Jeruk Pontianak, kulit nya hijau namun rasanya manis semanis madu. Begitu pula Ibuku walau ia suka marah-marah tapi kebaikannya dari mulai aku dilahirkan sampai saat ini tidak pernah sirna kurasakan. 
Tidak ada yang bisa mengalahkan manisnya kebaikan yang tulus itu. Kebaikannya tiada batas, tanpa awal juga akhir. Hasanah yang Ibu berikan kepadaku tiada terhitung kiranya, bagai butiran pasir di lautan yang susah dihitung dengan alat canggih sekalipun apalagi dengan jari-jari kecilku. Ibuku adalah anugerah terindah pemberian Tuhan. Aku masih ingat ketika duduk di bangku MTs/SMP, kami tiga bersaudara sama-sama di bangku sekolah yang biayanya tidak sedikit. Aku adalah anak bungsu yang dari SMP sudah sekolah di pondok pesantren.
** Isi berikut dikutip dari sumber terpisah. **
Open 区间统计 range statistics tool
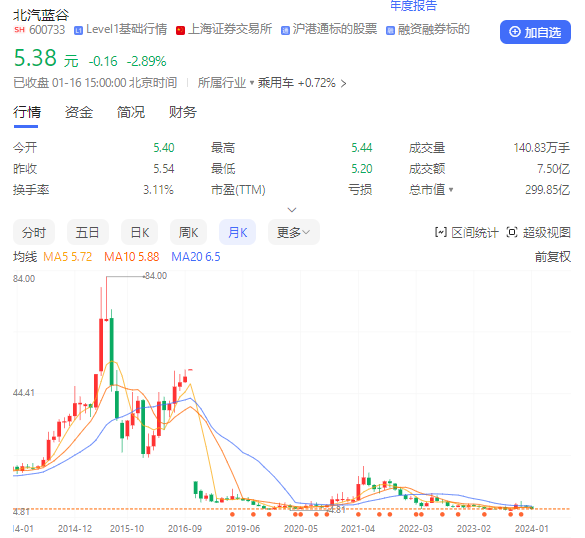pos(466,232)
Biaya sekolahku lebih tinggi dari saudara-saudaraku, pada saat aku masuk pesantren hal yang pertama kuiingat adalah tangisan Ibuku yang tidak rela meninggalkan buah hati yang masih berumur 12 tahun hidup mandiri di pondok pesantren. 
Untuk menambah penghasilan Ibuku dan Ayahku menanam jeruk sebanyak 300 pohon. Dengan buah jeruk itu ia jual untuk menambah biaya sekolah. Hampir setiap bulan Ibuku selalu mengirim sekardus buah jeruk untuk di berikan kepadaku, sehingga aku bisa menikmati jeruk hasil tanaman Ibuku. Hal itu terulang ketika tahun pertama aku kuliah, kami tiga bersaudara sama-sama menjadi mahasiswa, sehingga biaya yang harus orangtuaku keluarkan sangatlah tinggi. Tanpa di sangka-sangka berkah dari jeruk inilah yang membantu Ibu, aku dan saudara-saudaraku. Melalui perantara Ibu aku bisa merasakan manisnya hidup ini, betapa berharganya hidup ini. Ibu tidak pernah mengeluh dengan keadaan, namun ia berusaha merubah keadaan menjadi lebih baik. Ibu Hasanahmu tak tergantikan.